Book Read Free

Roadman

Page 24

by Scott Zarcinas


  The fire was now all but out. Satisfied that there was not much more he could do in the meantime, Max got in the Cherokee and headed back to the A131 past the ruins of the Johnson farm and through the rusty gate. If the coppers found his old hunting ground—which he knew was more of a case of when not if—he was confident there was no useable evidence they could positively tie to him. The trophies in his shed back home, however, like the Cherokee, were a different matter. He would need to dispose of them with the car when he returned tonight, which he now knew wasn’t going to be much of a problem. He already had an idea of what he was going to do. Each of his trophies would find a final resting place at the bottom of the Murray River, along with the Cherokee. Nice and simple.

  He stopped the car, got out and shut the gate to the farmstead, more out of habit than anything else. Then he steered the Cherokee in the direction of the billabong.

  He didn’t look back.

  Friday, 19th December 2008

  Dear Diary,

  Today was the last day of work for the year. The factory has shut down for two weeks over the Christmas and New Year period.

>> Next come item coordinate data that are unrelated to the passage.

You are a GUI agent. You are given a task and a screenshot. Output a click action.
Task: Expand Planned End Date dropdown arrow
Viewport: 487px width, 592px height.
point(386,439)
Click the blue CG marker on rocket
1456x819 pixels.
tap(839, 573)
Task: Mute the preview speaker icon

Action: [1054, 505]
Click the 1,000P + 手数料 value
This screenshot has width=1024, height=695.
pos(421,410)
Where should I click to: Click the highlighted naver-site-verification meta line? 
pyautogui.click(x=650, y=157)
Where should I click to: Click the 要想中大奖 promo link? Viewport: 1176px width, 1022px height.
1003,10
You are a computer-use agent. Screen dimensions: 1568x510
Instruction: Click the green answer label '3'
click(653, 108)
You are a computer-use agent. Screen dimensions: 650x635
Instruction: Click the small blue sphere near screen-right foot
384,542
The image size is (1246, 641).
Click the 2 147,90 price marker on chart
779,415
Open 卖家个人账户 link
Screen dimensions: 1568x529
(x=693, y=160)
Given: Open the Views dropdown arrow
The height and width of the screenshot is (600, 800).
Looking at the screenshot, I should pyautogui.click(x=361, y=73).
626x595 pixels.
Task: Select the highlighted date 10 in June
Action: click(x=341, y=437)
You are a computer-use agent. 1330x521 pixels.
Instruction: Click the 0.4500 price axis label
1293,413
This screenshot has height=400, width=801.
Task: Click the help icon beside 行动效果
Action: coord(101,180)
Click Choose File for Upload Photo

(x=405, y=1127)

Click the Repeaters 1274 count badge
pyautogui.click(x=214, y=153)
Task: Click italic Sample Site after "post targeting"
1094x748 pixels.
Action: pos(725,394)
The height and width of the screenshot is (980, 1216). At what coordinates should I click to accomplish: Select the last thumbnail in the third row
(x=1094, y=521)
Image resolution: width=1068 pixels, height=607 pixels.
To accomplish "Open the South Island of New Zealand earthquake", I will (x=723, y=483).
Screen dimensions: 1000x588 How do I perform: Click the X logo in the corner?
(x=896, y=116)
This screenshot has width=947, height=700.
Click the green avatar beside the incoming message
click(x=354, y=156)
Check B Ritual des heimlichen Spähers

I should be celebrating, having a glass of champagne or two (or three or four!). It is the Silly Season after all, but this will be the first Christmas without dad. I remember the first Christmas without mum. It didn’t feel right. I was young, I was confused, I felt betrayed by the doctors. Worse, I felt betrayed by God. How could I celebrate the birth of His child when he had taken my mother from me? The worst thing was the feeling of emptiness. I wasn’t lonely, I had dad, and I knew he was grieving too, which kind of helped in a way because I knew I wasn’t alone. But it was the emptiness that I remember most, the void inside my chest, as though my heart had been ripped out as some kind of sacrifice to appease and uncaring God.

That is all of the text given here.